Sejam explorando novas técnicas ou utilizando os novos meios, a arte se reinventou tanto por assimilar a tecnologia nascente ou por questionar os novos meio de vida. Dos tempos em que os impressionistas começaram a captar o mundo moderno aos tempos em que se começava a revolucionar a própria modernidade com os surrealistas e dadaístas os artistas mantiveram forte diálogo com a tecnologia.

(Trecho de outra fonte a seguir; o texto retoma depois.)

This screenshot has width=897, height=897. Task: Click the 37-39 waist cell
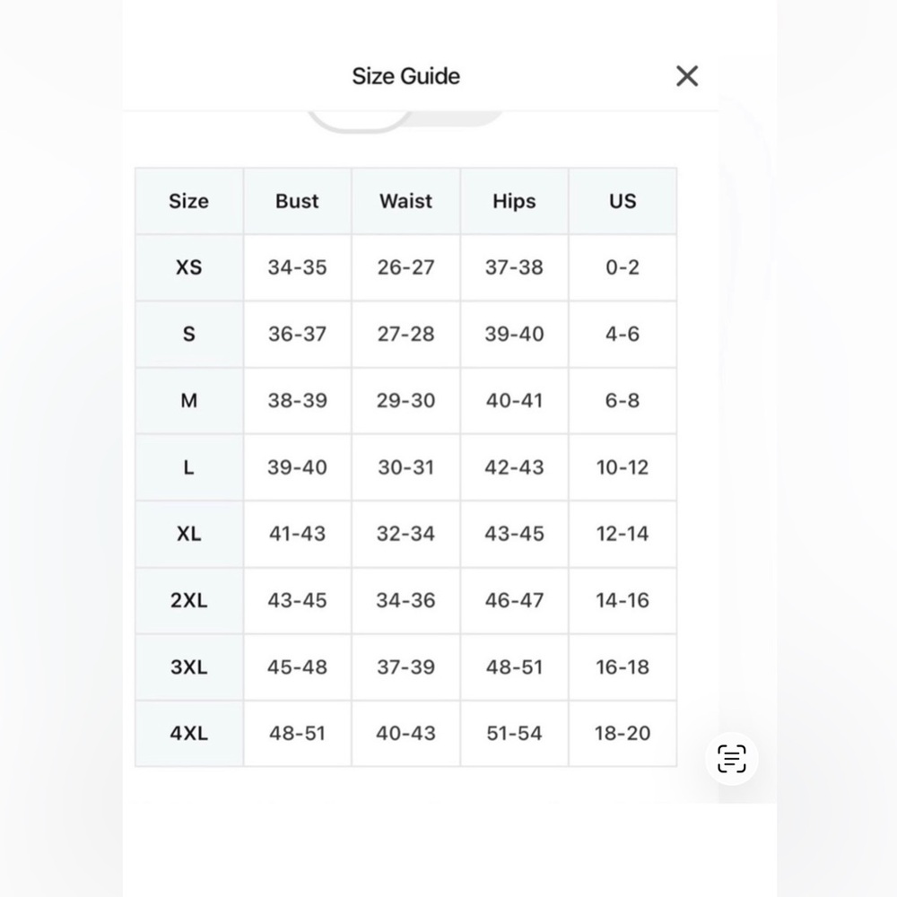405,667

Acostumados a trabalhar com as sensações e sentimentos os novos artistas passaram a pensar uma nova cultura. Um passo enorme se deu desde o iniciou com Pissarro mirando as fábricas ao invés da frugalidade ao tempo em que Léger, Duchamp, Picabia e Man Ray, entre outros, olham para tudo e a tudo vêem como arte ou como não arte em um questionamento amplo sobre o novo mundo e a nova cultura. No início do século, Kurt Schwitters, mais que qualquer outro artista, tenta olhar para dentro de si mesmo e produzir uma obra que antes de representar um novo mundo, talvez seja a representa dele mesmo na busca por se encontrar e se reconstruir.
Imagem 5
Merzbau (detalhe) – 1923 - 1943
Kurt Schwitters

A arte da virada do século apontava para uma nova forma que ultrapassaria em muito as tradições; além das novas técnicas e de um mundo em constante transformação que levou a Humanidade a novas questões, tais como pensar a arte e a própria vida. As inovações tecnológicas em todas as áreas, desde o design de sanitários ao tanque de guerra, passando pela fotografia e o cinema, tudo parece ter se tornado complexo, tornando complexo o próprio cotidiano, suscitando por isto novos questionamentos. Daí entender o insulamento de Kurt Schwitters e sua busca por se fechar e produzir algo que talvez fosse uma própria forma de autoentendimento ou quem sabe uma forma de se expressar e libertar a opressão que surge nas eras de profundas transformações; semelhante ao que vivemos hoje.



[1]     No ano de 1869 Monet (Banhista de Grenouillière), Renoir (La Grenouillière) e Pissarro (La Grenouillère em Bougival) produziram uma série de obra em uma localidade francesa chamada Grenouillière.